-- Task material --
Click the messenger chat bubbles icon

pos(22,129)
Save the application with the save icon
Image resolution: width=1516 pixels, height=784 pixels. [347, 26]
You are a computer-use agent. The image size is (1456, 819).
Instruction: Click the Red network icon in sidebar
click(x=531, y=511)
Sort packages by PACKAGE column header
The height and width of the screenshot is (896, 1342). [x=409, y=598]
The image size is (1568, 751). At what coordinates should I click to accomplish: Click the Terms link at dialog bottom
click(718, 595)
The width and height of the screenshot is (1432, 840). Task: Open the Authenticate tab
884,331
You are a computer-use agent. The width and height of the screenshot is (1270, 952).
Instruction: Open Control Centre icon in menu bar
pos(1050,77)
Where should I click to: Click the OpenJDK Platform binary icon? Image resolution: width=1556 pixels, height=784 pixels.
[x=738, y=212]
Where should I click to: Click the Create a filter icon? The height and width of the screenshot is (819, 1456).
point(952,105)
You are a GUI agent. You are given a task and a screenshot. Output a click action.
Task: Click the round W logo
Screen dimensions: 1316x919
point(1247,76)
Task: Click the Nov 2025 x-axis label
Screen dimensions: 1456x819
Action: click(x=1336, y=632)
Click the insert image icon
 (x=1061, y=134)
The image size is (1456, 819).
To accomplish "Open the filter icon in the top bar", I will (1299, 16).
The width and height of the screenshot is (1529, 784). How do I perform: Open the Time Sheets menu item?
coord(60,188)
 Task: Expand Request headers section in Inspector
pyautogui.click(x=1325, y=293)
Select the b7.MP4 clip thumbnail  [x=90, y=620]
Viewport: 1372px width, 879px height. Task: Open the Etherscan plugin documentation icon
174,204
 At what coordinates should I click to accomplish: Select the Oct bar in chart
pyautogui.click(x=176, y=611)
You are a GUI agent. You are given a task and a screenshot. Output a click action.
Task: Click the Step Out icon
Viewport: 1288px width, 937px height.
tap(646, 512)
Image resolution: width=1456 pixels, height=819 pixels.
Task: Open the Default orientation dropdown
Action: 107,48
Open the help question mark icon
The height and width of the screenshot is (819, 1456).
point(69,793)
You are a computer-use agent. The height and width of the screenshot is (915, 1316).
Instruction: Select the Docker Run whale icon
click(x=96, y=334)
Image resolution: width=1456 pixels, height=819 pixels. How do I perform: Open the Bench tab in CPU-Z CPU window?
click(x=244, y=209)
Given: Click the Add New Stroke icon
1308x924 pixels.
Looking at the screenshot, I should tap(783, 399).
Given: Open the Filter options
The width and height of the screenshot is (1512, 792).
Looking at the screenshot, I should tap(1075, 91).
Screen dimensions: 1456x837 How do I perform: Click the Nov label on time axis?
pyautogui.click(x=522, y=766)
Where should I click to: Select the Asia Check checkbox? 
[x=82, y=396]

-- Exercise instructions --
Print out each line of the data exactly.

-- Result of the task --
Click the messenger chat bubbles icon

pos(22,129)
Save the application with the save icon
Image resolution: width=1516 pixels, height=784 pixels. [347, 26]
You are a computer-use agent. The image size is (1456, 819).
Instruction: Click the Red network icon in sidebar
click(x=531, y=511)
Sort packages by PACKAGE column header
The height and width of the screenshot is (896, 1342). [x=409, y=598]
The image size is (1568, 751). At what coordinates should I click to accomplish: Click the Terms link at dialog bottom
click(718, 595)
The width and height of the screenshot is (1432, 840). Task: Open the Authenticate tab
884,331
You are a computer-use agent. The width and height of the screenshot is (1270, 952).
Instruction: Open Control Centre icon in menu bar
pos(1050,77)
Where should I click to: Click the OpenJDK Platform binary icon? Image resolution: width=1556 pixels, height=784 pixels.
[x=738, y=212]
Where should I click to: Click the Create a filter icon? The height and width of the screenshot is (819, 1456).
point(952,105)
You are a GUI agent. You are given a task and a screenshot. Output a click action.
Task: Click the round W logo
Screen dimensions: 1316x919
point(1247,76)
Task: Click the Nov 2025 x-axis label
Screen dimensions: 1456x819
Action: click(x=1336, y=632)
Click the insert image icon
 (x=1061, y=134)
The image size is (1456, 819).
To accomplish "Open the filter icon in the top bar", I will (1299, 16).
The width and height of the screenshot is (1529, 784). How do I perform: Open the Time Sheets menu item?
coord(60,188)
 Task: Expand Request headers section in Inspector
pyautogui.click(x=1325, y=293)
Select the b7.MP4 clip thumbnail  [x=90, y=620]
Viewport: 1372px width, 879px height. Task: Open the Etherscan plugin documentation icon
174,204
 At what coordinates should I click to accomplish: Select the Oct bar in chart
pyautogui.click(x=176, y=611)
You are a GUI agent. You are given a task and a screenshot. Output a click action.
Task: Click the Step Out icon
Viewport: 1288px width, 937px height.
tap(646, 512)
Image resolution: width=1456 pixels, height=819 pixels.
Task: Open the Default orientation dropdown
Action: 107,48
Open the help question mark icon
The height and width of the screenshot is (819, 1456).
point(69,793)
You are a computer-use agent. The height and width of the screenshot is (915, 1316).
Instruction: Select the Docker Run whale icon
click(x=96, y=334)
Image resolution: width=1456 pixels, height=819 pixels. How do I perform: Open the Bench tab in CPU-Z CPU window?
click(x=244, y=209)
Given: Click the Add New Stroke icon
1308x924 pixels.
Looking at the screenshot, I should tap(783, 399).
Given: Open the Filter options
The width and height of the screenshot is (1512, 792).
Looking at the screenshot, I should tap(1075, 91).
Screen dimensions: 1456x837 How do I perform: Click the Nov label on time axis?
pyautogui.click(x=522, y=766)
Where should I click to: Select the Asia Check checkbox? 
[x=82, y=396]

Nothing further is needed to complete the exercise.